父達は念のためとエリアス国王の協力の元、警備を多く配備していた所、沈没させようとしていた一味を捕まえる事ができた。『時戻り』をしてまた一つ大きな出来事を変える事ができたようだ。


 今回のラオワーダが画策していた事はラオワーダ国への重要取引品を乗せた船を沈没させ、その原因を我が家に被せて慰謝料を寄越せと吹っ掛けるつもりだったようだ。


ラオワーダから求める予定だったのはお金だけで私は傷物なので求める予定には入っていなかったのだとか。ラオワーダが我が家の資産に気づいて悔しくなったのかしら?

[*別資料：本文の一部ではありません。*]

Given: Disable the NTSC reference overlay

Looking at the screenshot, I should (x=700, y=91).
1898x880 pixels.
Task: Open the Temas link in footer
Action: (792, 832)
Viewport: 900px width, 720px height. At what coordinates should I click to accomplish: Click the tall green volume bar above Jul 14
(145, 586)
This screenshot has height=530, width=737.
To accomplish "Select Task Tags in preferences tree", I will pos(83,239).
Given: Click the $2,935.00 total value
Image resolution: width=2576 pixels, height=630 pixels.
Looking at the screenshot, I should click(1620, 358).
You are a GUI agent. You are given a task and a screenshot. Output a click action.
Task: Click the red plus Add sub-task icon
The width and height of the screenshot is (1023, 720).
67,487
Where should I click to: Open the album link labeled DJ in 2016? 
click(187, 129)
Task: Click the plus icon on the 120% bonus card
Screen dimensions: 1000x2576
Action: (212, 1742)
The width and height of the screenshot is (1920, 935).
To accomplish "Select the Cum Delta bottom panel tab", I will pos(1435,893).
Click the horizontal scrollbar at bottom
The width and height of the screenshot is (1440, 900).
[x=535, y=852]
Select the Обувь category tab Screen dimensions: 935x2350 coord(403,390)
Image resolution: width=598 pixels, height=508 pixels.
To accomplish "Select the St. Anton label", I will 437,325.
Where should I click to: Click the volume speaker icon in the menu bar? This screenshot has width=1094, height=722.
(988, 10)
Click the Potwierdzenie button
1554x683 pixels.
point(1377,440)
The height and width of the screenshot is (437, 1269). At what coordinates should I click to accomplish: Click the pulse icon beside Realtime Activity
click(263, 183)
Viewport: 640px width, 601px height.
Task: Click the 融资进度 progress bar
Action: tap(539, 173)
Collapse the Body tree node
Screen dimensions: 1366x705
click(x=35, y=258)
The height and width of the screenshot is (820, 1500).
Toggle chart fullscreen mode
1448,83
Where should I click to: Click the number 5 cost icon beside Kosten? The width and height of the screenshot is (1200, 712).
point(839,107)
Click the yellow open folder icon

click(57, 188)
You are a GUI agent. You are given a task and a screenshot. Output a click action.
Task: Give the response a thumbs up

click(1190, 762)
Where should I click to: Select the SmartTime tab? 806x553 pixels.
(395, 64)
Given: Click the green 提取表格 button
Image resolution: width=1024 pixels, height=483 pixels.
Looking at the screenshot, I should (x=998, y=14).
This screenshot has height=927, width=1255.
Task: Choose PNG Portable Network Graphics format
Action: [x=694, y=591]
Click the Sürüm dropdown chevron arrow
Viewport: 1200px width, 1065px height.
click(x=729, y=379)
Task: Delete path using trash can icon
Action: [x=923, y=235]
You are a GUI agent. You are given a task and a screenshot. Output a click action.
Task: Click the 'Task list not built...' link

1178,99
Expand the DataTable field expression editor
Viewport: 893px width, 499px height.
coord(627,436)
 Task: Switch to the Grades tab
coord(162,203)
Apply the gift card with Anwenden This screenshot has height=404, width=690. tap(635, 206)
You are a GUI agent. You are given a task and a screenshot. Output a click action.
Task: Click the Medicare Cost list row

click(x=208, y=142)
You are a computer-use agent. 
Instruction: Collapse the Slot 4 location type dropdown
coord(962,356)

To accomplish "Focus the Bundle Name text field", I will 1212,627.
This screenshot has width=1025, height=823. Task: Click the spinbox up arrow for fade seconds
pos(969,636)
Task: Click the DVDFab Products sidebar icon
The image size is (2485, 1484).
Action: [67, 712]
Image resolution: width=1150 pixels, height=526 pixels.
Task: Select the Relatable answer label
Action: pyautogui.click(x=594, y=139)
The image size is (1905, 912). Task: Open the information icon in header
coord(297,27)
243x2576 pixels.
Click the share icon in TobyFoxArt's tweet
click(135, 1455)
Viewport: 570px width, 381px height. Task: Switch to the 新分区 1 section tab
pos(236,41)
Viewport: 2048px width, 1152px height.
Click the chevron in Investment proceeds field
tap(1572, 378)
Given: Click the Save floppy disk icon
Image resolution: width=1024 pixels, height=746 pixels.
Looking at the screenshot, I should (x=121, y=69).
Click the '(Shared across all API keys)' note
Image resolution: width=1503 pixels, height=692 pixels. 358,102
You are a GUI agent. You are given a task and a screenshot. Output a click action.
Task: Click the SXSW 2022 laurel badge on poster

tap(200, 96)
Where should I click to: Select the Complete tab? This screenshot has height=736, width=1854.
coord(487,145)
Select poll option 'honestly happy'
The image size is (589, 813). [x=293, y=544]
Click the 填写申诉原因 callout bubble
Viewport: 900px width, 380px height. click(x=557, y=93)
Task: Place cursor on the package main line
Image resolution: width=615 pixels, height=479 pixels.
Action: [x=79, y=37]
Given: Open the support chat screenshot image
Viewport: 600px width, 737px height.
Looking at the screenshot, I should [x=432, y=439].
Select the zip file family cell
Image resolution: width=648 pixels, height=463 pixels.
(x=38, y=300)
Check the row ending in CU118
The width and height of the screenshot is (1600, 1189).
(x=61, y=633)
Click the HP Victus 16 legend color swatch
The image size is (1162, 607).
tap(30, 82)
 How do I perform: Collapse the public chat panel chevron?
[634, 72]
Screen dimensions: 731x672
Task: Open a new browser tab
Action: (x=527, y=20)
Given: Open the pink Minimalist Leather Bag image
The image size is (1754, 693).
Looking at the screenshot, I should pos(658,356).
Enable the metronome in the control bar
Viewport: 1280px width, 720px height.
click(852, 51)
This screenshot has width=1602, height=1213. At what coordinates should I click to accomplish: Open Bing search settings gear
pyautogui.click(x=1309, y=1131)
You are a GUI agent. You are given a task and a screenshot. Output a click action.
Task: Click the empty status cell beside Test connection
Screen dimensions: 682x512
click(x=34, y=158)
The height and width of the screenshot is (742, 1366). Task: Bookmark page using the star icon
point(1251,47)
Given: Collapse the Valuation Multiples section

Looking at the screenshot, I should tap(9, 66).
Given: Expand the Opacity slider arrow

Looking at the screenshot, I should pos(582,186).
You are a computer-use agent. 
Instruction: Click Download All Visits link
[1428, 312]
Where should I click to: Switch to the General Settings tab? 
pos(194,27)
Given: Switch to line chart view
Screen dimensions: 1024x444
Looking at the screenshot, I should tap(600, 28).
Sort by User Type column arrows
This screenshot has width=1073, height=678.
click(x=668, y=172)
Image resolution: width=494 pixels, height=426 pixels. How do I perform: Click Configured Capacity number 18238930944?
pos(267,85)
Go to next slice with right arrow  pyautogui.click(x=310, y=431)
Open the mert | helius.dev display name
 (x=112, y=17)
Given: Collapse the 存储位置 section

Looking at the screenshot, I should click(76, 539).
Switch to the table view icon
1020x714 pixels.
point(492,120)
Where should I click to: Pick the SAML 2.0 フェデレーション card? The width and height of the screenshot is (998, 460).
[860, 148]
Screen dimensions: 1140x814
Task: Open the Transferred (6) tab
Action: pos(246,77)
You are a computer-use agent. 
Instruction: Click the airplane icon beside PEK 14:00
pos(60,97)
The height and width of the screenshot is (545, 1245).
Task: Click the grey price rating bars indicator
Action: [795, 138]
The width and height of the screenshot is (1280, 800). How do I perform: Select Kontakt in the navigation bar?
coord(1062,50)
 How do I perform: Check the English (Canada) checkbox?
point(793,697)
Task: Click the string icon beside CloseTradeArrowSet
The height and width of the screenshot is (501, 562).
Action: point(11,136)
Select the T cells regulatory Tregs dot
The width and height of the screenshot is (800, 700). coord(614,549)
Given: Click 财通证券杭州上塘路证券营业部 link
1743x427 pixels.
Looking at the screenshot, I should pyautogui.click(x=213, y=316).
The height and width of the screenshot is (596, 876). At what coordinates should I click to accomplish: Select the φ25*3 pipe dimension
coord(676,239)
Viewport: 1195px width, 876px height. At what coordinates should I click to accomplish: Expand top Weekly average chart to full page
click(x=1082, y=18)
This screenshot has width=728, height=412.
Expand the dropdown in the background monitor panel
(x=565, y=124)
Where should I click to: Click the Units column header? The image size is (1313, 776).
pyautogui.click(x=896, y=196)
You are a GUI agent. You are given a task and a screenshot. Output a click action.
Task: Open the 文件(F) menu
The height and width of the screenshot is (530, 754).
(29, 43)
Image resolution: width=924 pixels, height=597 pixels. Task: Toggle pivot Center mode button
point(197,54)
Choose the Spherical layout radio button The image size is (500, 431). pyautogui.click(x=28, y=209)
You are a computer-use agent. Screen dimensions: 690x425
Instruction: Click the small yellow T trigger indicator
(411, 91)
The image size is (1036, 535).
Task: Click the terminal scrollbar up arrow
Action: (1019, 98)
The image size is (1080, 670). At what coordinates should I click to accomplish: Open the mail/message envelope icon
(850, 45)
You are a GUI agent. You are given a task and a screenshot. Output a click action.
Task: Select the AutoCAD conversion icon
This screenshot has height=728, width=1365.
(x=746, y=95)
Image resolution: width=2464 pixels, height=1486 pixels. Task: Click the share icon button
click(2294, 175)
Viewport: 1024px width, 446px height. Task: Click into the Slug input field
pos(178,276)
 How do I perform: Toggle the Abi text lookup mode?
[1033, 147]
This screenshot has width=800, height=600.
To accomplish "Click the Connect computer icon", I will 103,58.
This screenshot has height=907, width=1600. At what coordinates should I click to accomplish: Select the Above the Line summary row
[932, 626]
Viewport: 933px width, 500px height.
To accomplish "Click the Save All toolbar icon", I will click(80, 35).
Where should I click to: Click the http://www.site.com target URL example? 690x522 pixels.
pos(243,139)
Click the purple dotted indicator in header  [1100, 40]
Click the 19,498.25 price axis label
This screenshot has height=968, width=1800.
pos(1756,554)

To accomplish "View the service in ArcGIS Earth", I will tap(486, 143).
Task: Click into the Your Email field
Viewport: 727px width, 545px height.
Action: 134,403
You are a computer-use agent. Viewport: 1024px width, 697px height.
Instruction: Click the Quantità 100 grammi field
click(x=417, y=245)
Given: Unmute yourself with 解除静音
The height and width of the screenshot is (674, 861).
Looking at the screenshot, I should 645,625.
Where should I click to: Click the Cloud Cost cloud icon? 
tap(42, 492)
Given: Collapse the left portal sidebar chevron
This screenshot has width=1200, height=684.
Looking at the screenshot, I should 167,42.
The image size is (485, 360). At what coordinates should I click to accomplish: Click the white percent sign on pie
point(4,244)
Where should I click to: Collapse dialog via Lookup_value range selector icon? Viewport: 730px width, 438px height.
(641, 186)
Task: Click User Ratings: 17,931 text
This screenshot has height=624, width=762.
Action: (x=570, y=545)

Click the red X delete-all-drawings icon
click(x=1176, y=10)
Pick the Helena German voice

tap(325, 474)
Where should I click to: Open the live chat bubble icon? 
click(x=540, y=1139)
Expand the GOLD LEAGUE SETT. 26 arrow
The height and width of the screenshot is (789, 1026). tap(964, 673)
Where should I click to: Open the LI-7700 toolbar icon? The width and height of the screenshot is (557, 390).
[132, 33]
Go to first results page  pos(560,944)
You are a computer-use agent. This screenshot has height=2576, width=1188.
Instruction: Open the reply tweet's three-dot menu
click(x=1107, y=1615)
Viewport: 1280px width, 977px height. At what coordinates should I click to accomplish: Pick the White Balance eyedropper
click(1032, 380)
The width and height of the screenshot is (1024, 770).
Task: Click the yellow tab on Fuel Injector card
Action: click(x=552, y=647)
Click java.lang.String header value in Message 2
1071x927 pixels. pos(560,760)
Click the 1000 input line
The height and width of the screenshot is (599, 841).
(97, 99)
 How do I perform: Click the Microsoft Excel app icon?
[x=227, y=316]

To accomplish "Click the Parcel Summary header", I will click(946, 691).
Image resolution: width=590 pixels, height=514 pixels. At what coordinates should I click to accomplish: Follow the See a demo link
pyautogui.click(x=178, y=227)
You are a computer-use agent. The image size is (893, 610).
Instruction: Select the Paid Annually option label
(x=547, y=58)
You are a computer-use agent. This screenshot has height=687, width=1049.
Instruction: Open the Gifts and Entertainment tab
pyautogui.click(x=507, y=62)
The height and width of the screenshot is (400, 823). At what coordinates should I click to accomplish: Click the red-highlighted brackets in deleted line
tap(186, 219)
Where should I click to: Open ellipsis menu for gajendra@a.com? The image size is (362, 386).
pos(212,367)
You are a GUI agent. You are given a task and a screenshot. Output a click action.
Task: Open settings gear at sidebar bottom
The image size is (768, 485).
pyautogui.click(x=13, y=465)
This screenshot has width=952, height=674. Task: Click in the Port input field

 私の傷はというと、年月を重ねる毎に傷跡は薄くなってきているけれど、化粧をしても薄らと浮かび上がり分かってしまう。そんな状態なので貴族が出席するお茶会には最低限しか出ていない。出ても令嬢や令息達から何故か遠巻きにされているの。爵位も低いし、跡継ぎではないから旨味はないと思われているのかもしれない。




そうして私は十四歳になった。


 聖ローザンド学院へ入学する年になった。祖母の持病がここ数年悪化しているので不安もある。